A radical, looping structure, the headquarters of China Central Television (CCTV) stands as an antidote to the typical skyscraper. With its dramatic overhang suspended 36 stories in the air and a diagonally braced, continuous-tube frame expressing the forces of its structural system on its facade, it has become a Beijing landmark even before its completion.

Although the client is a subministry of the Chinese government and accordingly reports the official positions of the Communist Party, it broadcasts mostly a mix of comedies, dramas, and soaps. Yes, it listens to Chairman Hu Jintao; but it also must appeal to an upwardly mobile public. CCTV’s leaders see the new building as one way of grabbing their viewers’ attention.

Rem Koolhaas’s Office for Metropolitan Architecture (OMA) won a design competition for the project in 2002, working with Arup for a range of engineering services and in alliance with the East China Architectural Design & Research Institute (ECADI), which became the local design institute for both architecture and engineering. At that time in Beijing, there was “a vision that everything here would disappear and be replaced by a forest of skyscrapers to become the city’s new CBD,” says Ole Scheeren, OMA’s partner in charge of the project and head of the firm’s Beijing office. OMA had watched over the years as skyscrapers had devolved from their original role as catalysts of urban development to just commercial tools for maximizing profits. In the process, clients and architects had become increasingly desperate to call attention to their projects. As Scheeren puts it, the “race for height” had become pointless, as one building taller than the last was announced before the preceding one was complete. He noticed a “visual deafness” to such buildings, which look the same from all directions. OMA wanted to reengage city space in a way that would “proclaim” the building’s inner workings. It proposed a loop of interconnected activities where the “linear principle of hierarchy is dissolved in a circuit of equal parts without beginning or end, without top or bottom,” explains Scheeren.

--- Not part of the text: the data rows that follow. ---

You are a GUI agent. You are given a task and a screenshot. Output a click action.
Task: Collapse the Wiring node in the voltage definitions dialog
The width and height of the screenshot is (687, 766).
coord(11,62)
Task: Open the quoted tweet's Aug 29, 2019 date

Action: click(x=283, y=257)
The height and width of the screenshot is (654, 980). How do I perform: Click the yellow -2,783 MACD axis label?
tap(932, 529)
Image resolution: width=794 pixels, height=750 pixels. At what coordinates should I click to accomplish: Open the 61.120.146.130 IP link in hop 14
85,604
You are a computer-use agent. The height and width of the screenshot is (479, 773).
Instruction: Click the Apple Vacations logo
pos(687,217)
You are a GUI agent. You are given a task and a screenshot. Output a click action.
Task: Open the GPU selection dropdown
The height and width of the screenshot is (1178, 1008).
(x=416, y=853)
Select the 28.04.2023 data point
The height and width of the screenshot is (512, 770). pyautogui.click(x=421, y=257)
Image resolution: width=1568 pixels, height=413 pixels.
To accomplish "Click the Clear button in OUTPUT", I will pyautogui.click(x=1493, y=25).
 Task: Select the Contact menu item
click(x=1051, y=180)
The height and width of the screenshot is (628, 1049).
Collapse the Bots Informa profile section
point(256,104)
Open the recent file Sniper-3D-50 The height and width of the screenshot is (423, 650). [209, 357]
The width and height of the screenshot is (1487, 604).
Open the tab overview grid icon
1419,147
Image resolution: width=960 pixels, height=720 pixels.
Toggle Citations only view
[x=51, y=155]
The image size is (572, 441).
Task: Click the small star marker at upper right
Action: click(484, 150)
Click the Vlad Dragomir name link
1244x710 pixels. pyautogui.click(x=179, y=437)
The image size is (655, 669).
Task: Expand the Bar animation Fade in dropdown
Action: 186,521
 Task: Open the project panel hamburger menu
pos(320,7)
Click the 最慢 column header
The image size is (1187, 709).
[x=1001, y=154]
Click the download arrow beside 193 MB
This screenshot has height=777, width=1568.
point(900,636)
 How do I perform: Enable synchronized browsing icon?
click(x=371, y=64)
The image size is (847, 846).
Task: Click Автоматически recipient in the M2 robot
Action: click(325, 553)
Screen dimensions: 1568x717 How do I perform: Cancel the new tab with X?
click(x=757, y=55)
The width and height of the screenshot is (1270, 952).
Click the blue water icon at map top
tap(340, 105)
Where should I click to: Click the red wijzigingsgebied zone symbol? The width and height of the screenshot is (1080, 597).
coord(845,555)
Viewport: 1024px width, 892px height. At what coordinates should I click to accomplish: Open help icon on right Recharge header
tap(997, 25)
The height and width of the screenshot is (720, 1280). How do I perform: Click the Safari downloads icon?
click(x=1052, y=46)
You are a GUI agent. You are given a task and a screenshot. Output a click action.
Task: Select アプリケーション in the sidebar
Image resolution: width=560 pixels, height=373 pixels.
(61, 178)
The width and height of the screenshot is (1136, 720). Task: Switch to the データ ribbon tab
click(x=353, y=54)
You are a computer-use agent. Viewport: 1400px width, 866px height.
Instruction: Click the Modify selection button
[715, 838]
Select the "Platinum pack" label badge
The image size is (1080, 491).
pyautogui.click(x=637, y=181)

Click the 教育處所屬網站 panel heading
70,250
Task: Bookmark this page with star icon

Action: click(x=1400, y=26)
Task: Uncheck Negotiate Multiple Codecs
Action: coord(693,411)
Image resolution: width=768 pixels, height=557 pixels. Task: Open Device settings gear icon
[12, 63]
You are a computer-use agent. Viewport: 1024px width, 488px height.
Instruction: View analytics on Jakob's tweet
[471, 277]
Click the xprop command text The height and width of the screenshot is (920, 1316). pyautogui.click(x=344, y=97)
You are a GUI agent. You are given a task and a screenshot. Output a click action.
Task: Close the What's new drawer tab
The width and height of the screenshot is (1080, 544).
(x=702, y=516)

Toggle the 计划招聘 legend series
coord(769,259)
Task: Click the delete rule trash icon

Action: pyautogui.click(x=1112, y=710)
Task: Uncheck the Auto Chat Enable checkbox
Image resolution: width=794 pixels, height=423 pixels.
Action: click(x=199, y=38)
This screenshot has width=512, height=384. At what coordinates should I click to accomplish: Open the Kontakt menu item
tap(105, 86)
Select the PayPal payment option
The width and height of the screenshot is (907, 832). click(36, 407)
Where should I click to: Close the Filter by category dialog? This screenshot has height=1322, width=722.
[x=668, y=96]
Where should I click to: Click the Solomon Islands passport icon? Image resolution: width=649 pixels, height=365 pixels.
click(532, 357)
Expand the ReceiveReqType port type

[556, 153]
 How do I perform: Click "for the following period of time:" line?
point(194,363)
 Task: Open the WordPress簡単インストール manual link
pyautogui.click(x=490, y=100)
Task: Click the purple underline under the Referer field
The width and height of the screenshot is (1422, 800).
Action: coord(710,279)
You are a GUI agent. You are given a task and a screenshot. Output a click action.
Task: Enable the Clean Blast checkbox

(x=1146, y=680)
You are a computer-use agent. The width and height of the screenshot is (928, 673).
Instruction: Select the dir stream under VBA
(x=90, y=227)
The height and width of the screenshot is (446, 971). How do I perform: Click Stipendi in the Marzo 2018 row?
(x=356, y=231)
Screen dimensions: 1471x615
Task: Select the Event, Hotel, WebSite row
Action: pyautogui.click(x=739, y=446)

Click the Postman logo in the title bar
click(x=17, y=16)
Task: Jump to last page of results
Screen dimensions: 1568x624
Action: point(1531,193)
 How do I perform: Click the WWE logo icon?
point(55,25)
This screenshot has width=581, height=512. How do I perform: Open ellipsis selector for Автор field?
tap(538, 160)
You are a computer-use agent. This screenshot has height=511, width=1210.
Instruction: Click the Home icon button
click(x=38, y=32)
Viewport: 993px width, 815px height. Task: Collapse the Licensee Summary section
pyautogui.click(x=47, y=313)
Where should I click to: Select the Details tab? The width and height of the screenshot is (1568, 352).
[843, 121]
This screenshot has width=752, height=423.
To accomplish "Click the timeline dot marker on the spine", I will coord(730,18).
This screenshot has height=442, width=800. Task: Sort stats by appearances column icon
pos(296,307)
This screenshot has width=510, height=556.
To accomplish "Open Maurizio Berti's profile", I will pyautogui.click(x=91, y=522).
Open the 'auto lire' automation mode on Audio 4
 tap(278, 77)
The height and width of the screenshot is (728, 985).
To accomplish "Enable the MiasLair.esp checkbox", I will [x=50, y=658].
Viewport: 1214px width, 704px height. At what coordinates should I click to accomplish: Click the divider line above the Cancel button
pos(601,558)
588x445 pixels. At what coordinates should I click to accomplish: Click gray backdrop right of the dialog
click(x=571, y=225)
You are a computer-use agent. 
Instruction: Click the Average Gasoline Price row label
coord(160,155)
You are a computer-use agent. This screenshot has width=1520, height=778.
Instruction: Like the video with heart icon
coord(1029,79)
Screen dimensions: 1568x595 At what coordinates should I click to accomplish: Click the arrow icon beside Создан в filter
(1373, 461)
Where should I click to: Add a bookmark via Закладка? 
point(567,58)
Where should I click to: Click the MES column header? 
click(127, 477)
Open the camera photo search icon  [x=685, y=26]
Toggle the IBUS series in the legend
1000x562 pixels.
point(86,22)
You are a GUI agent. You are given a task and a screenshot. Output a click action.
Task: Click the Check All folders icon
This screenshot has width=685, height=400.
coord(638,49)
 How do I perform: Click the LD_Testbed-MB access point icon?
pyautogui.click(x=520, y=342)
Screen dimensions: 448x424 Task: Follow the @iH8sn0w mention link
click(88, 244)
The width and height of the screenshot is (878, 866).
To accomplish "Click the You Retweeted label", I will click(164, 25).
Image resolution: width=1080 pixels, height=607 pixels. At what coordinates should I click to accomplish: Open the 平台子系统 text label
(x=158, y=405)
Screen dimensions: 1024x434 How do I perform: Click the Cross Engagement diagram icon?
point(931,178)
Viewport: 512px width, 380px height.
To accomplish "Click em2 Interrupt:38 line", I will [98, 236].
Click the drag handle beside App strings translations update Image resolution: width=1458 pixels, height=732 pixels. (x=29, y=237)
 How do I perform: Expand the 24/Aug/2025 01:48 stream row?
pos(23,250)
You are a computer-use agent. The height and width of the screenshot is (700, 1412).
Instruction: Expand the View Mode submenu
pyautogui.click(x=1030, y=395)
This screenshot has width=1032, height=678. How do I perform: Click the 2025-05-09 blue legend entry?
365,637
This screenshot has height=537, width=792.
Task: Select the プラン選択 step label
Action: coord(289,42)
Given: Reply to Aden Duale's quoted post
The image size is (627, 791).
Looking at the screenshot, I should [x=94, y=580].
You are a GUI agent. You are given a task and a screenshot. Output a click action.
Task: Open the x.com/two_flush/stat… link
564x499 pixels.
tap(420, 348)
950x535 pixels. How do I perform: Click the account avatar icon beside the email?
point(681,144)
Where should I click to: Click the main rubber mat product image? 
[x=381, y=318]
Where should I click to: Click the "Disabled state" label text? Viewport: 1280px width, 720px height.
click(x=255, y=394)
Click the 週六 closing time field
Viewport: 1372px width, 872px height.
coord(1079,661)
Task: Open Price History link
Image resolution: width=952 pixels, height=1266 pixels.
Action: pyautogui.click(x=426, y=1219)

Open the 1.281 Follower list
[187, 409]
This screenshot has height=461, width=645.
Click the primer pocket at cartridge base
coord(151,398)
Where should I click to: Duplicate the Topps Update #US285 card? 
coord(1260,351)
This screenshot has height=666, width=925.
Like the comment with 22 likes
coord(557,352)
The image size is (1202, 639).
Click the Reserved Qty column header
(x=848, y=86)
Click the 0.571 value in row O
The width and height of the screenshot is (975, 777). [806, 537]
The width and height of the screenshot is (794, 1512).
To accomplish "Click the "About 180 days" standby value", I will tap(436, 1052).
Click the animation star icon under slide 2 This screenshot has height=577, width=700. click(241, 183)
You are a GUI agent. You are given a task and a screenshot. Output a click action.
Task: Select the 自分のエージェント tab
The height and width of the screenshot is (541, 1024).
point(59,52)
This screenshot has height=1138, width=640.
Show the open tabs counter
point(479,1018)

As designed, the CCTV headquarters combines offices, space for news gathering and program development, studios for production, and facilities for broadcasting—in a continuous loop that runs through the project. The idea is to break down organizational silos and spark creativity and collaboration. The project includes a landscaped media park adjacent to the tower and a second building, called the Television Cultural Center (TVCC), which has public facilities, such as a hotel, a theater, restaurants, a ballroom, and conference rooms. A third building—circular in plan and just a few stories high—houses mechanical, electrical, and energy services for both high-rises.

Rising 768 feet, the 5.1-million-square-foot main CCTV building comprises a pair of towers sloping 6 degrees on both X and Y axes, a 9-story base connecting the two towers, and a 13-story “overhang” that connects them starting at the 36th floor. Scheeren calls the overhang an “urban plateau” that lifts space off the ground but also makes it accessible to the public. The base and towers will define a public plaza that will sit above four levels below grade. Although most of the building will be reserved for CCTV employees, the public will have access to a circuit offering glimpses of the company’s activities—from broadcasting and production to welcoming actors and celebrities. This public loop will include an observation area in the overhang with views across Beijing and even straight down onto the plaza through three circular “windows” in the floor.